But the real use is … just running the script.

$ sudo spectre-meltdown-checker

Spectre and Meltdown mitigation detection tool v0.46

Checking for vulnerabilities on current system
Kernel is Linux 6.12.5-2-MANJARO #1 SMP PREEMPT_DYNAMIC Sun, 15 Dec 2024 16:12:43 +0000 x86_64
CPU is AMD Ryzen 5 5600U with Radeon Graphics

Hardware check
* Hardware support (CPU microcode) for mitigation techniques
  * Indirect Branch Restricted Speculation (IBRS)
    * SPEC_CTRL MSR is available:  YES 
    * CPU indicates IBRS capability:  YES  (IBRS_SUPPORT feature bit)
    * CPU indicates preferring IBRS always-on:  NO 
    * CPU indicates preferring IBRS over retpoline:  YES 
  * Indirect Branch Prediction Barrier (IBPB)
    * CPU indicates IBPB capability:  YES  (IBPB_SUPPORT feature bit)
  * Single Thread Indirect Branch Predictors (STIBP)
    * SPEC_CTRL MSR is available:  YES 
    * CPU indicates STIBP capability:  YES  (AMD STIBP feature bit)
    * CPU indicates preferring STIBP always-on:  YES 
  * Speculative Store Bypass Disable (SSBD)
    * CPU indicates SSBD capability:  YES  (AMD SSBD in SPEC_CTRL)
  * L1 data cache invalidation
    * CPU indicates L1D flush capability:  NO 
  * CPU supports Transactional Synchronization Extensions (TSX):  NO 
  * CPU supports Software Guard Extensions (SGX):  NO 
  * CPU supports Special Register Buffer Data Sampling (SRBDS):  NO 
  * CPU microcode is known to fix Zenbleed:  NO 
  * CPU microcode is known to cause stability problems:  NO  (family 0x19 model 0x50 stepping 0x0 ucode 0xa500011 cpuid 0xa50f00)
  * CPU microcode is the latest known available version:  YES  (latest version is 0xa50000d dated 2021/10/14 according to builtin firmwares DB v271+i20230614)

_What is being asked:_ Set down, character for character, the part of the Spectre and Meltdown checker output that begins at the words "Checking for vulnerabilities" and stops after "(IBRS_SUPPORT feature bit)".

_Collection entries:_
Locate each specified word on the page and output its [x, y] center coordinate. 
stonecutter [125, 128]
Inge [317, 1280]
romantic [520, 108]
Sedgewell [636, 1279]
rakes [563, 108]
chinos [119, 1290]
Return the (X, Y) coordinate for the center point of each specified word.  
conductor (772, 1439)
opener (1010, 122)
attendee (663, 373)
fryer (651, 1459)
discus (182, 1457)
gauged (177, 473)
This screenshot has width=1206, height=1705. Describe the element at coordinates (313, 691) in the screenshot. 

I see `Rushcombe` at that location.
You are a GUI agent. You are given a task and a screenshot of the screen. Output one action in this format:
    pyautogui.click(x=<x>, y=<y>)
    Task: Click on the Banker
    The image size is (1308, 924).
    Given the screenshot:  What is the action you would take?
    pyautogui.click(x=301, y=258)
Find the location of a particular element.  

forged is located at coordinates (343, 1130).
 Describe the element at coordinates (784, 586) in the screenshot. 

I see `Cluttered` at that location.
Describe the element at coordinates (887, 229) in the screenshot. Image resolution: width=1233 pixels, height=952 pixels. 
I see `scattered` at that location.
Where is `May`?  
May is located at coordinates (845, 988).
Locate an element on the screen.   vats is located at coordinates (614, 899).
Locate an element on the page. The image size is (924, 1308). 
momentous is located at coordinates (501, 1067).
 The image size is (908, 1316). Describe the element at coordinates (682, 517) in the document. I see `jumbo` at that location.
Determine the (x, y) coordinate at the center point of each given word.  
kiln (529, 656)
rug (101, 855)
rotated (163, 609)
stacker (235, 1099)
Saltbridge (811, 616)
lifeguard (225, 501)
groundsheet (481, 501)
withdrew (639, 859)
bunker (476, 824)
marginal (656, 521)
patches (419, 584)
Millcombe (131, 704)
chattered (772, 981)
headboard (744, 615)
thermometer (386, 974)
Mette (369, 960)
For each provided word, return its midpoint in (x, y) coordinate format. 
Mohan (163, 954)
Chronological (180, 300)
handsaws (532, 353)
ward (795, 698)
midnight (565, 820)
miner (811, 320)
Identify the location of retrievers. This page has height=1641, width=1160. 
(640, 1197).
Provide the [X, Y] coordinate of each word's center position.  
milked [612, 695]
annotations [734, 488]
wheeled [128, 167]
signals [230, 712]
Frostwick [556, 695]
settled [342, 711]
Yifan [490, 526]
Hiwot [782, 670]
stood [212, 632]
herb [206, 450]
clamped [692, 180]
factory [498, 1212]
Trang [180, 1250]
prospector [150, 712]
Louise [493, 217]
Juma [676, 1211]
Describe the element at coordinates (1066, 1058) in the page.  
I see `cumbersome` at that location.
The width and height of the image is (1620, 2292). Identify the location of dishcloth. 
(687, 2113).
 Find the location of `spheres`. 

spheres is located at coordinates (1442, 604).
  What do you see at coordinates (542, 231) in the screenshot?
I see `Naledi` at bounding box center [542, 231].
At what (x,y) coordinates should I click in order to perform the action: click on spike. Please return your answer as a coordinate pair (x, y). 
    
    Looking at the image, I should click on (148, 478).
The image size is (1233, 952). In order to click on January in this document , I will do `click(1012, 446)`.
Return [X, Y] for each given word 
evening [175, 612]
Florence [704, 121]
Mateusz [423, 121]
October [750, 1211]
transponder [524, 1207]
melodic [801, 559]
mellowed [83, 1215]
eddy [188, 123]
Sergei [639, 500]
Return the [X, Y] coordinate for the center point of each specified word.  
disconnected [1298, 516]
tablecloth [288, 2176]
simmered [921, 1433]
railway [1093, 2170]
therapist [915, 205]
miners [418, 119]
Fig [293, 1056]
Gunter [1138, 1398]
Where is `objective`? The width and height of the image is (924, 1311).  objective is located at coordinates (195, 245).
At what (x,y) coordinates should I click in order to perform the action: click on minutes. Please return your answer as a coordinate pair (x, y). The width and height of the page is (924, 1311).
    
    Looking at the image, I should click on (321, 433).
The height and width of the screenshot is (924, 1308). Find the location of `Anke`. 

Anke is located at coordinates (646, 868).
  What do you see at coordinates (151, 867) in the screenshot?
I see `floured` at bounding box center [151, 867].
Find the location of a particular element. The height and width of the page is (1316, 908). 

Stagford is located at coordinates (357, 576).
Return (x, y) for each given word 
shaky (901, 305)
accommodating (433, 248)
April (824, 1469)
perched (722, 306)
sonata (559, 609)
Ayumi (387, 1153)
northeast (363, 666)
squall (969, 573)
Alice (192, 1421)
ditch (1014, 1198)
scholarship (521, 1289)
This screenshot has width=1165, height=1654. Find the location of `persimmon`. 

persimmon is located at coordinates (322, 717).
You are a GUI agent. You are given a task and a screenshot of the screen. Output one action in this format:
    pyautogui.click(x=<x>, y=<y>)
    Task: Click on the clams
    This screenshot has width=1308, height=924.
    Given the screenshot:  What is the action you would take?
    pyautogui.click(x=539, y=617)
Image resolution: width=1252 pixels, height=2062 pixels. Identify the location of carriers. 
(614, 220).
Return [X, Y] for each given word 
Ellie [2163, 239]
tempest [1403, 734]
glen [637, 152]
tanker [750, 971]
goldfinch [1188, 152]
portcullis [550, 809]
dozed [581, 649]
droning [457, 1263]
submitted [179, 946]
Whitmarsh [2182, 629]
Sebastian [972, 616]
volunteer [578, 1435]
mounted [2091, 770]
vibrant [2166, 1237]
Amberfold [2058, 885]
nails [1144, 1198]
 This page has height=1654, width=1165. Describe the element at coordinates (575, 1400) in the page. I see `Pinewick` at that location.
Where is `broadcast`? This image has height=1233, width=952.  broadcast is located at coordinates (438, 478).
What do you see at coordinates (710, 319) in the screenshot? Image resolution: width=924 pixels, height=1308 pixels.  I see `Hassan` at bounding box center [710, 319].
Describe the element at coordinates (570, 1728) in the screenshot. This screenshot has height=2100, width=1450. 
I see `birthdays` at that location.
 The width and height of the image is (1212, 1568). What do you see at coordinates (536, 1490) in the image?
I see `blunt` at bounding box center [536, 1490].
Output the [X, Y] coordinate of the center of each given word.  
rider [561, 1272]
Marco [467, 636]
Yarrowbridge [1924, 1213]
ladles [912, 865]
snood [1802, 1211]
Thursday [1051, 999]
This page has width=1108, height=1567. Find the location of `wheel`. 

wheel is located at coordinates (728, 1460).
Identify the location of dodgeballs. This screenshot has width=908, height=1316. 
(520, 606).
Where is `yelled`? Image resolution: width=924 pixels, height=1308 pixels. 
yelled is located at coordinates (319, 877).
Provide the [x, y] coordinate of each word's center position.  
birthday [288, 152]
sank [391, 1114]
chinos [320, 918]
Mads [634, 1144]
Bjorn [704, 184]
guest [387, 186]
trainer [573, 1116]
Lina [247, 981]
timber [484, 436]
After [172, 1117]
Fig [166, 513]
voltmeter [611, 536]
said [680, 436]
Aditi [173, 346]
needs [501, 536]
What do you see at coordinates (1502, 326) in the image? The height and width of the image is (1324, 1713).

_Exercise output:_
Checking for vulnerabilities on current system
Kernel is Linux 6.12.5-2-MANJARO #1 SMP PREEMPT_DYNAMIC Sun, 15 Dec 2024 16:12:43 +0000 x86_64
CPU is AMD Ryzen 5 5600U with Radeon Graphics

Hardware check
* Hardware support (CPU microcode) for mitigation techniques
  * Indirect Branch Restricted Speculation (IBRS)
    * SPEC_CTRL MSR is available:  YES 
    * CPU indicates IBRS capability:  YES  (IBRS_SUPPORT feature bit)